Extracted entries: Begin

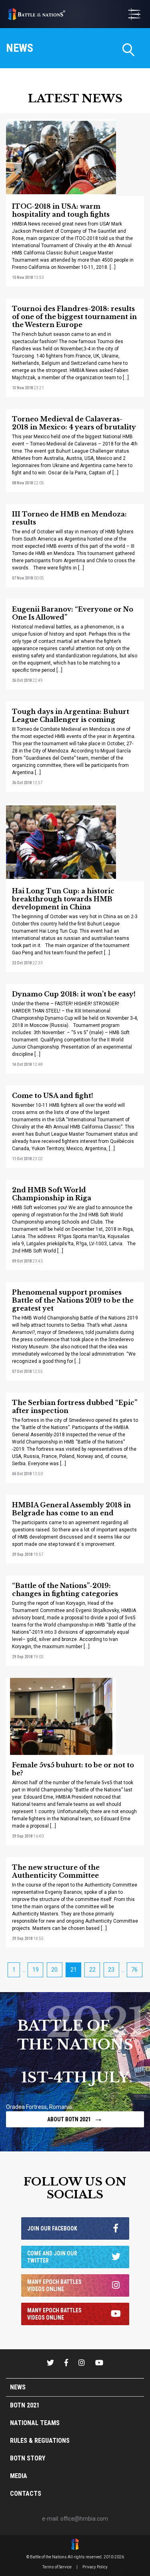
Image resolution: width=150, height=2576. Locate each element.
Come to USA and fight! (52, 1096)
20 (54, 1969)
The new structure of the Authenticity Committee (56, 1871)
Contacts (25, 2493)
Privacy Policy (95, 2567)
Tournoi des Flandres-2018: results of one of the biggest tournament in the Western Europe (74, 317)
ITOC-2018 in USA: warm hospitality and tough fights (61, 210)
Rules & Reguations (40, 2440)
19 (35, 1969)
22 (92, 1969)
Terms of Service (57, 2567)
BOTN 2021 (25, 2405)
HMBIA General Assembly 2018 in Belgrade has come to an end (71, 1509)
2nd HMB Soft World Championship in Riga (51, 1194)
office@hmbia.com (84, 2518)
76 (134, 1969)
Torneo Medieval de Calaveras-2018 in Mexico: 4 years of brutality (74, 423)
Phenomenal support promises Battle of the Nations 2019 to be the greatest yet (73, 1300)
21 (73, 1969)
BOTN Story (27, 2458)
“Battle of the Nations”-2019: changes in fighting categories (65, 1590)
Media (18, 2476)
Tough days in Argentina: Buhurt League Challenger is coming (70, 716)
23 (111, 1969)
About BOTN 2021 (75, 2118)
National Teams (35, 2423)
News (18, 2387)
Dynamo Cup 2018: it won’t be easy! (74, 994)
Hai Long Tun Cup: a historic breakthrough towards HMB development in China (63, 899)
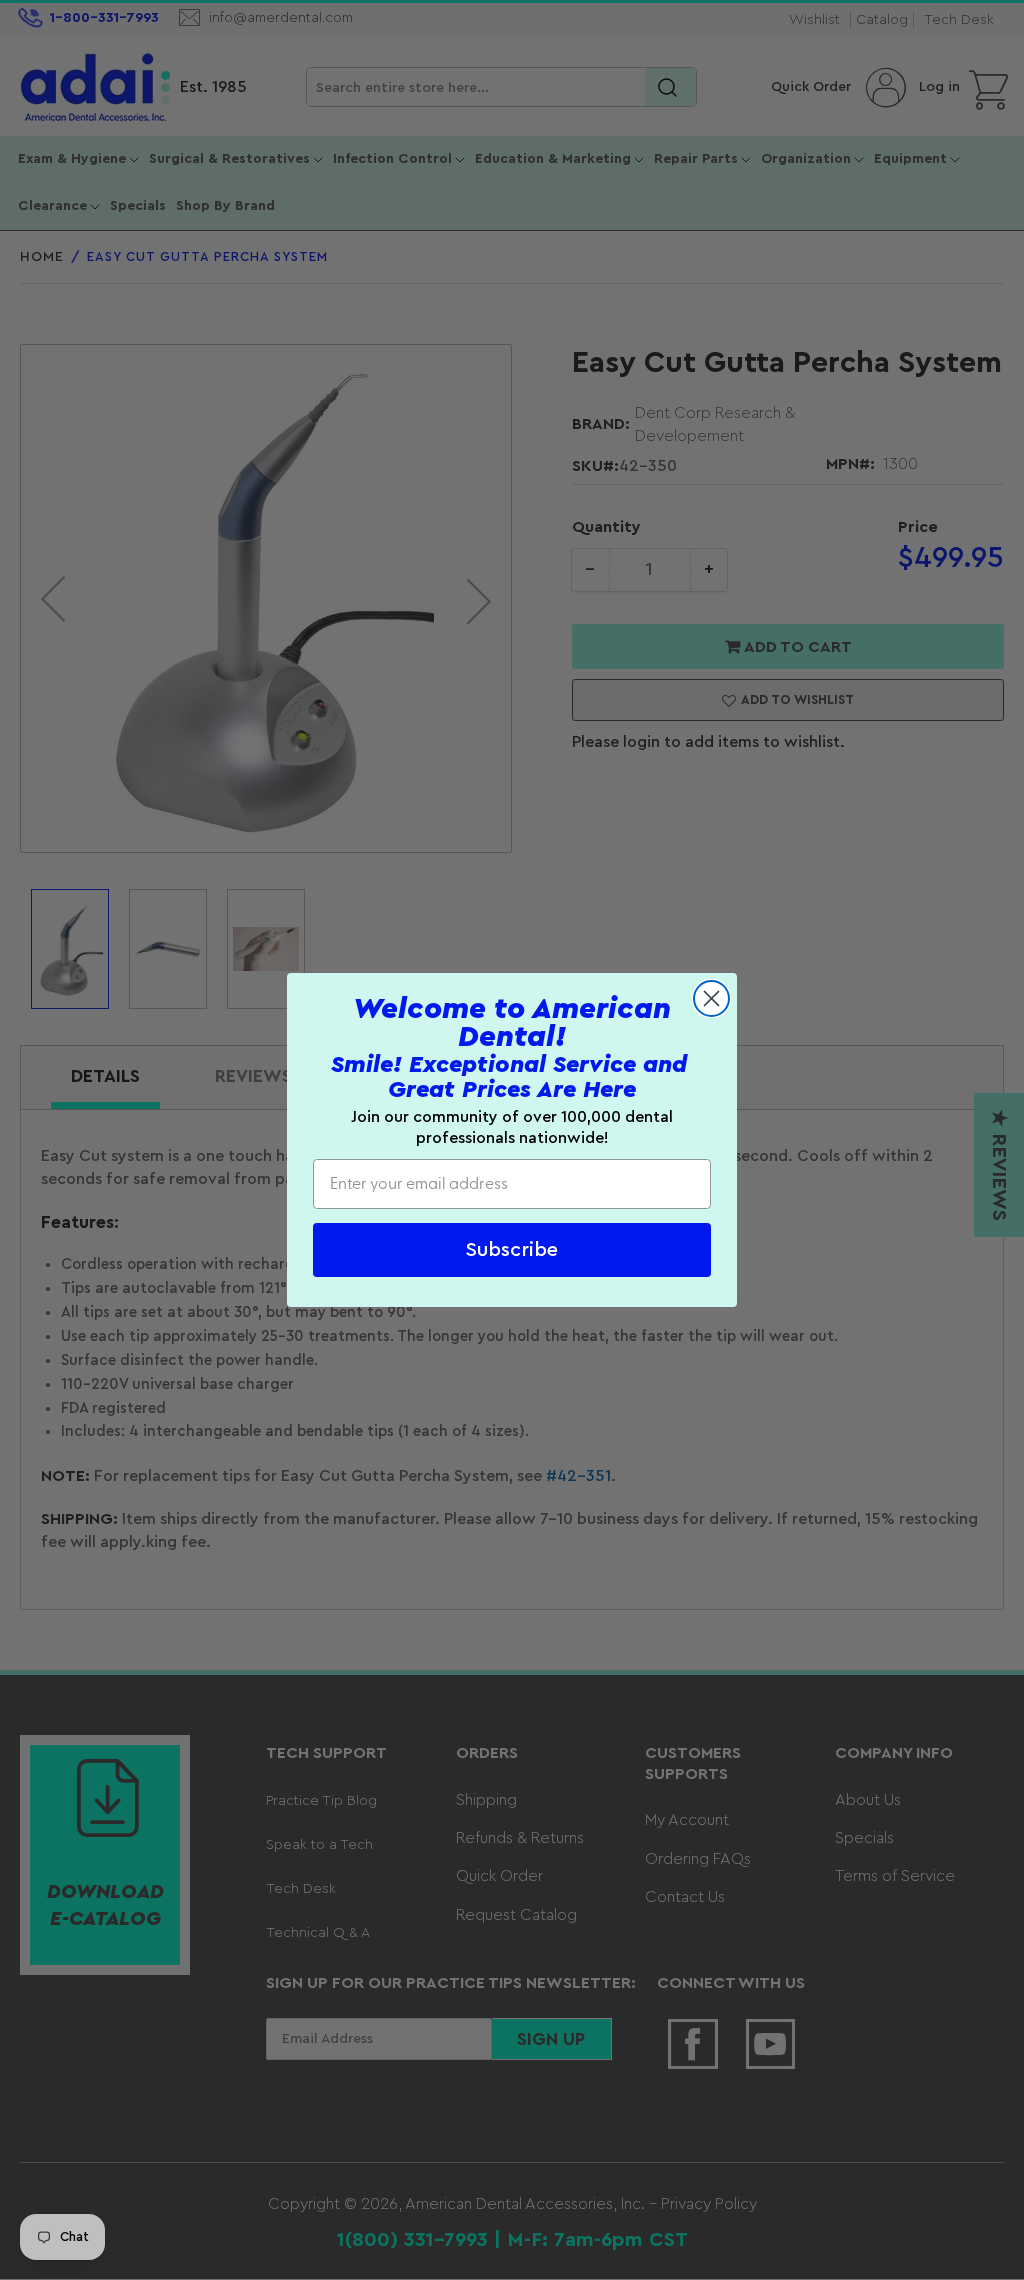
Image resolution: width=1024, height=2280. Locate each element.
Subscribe (512, 1250)
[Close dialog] (711, 998)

Extracted entries: End

__Problem details__:
Transcribe exactly the line that contains "2nd HMB Soft" and each line after it through the end of the listing. Leave out the pictures.

__Task result__:
2nd HMB Soft World Championship in Riga (51, 1194)
office@hmbia.com (84, 2518)
76 (134, 1969)
Torneo Medieval de Calaveras-2018 in Mexico: 4 years of brutality (74, 423)
Phenomenal support promises Battle of the Nations 2019 to be the greatest yet (73, 1300)
21 (73, 1969)
BOTN Story (27, 2458)
“Battle of the Nations”-2019: changes in fighting categories (65, 1590)
Media (18, 2476)
Tough days in Argentina: Buhurt League Challenger is coming (70, 716)
23 (111, 1969)
About BOTN 2021 (75, 2118)
National Teams (35, 2423)
News (18, 2387)
Dynamo Cup 2018: it won’t be easy! (74, 994)
Hai Long Tun Cup: a historic breakthrough towards HMB development in China (63, 899)
Image resolution: width=1024, height=2280. Locate each element.
Subscribe (512, 1250)
[Close dialog] (711, 998)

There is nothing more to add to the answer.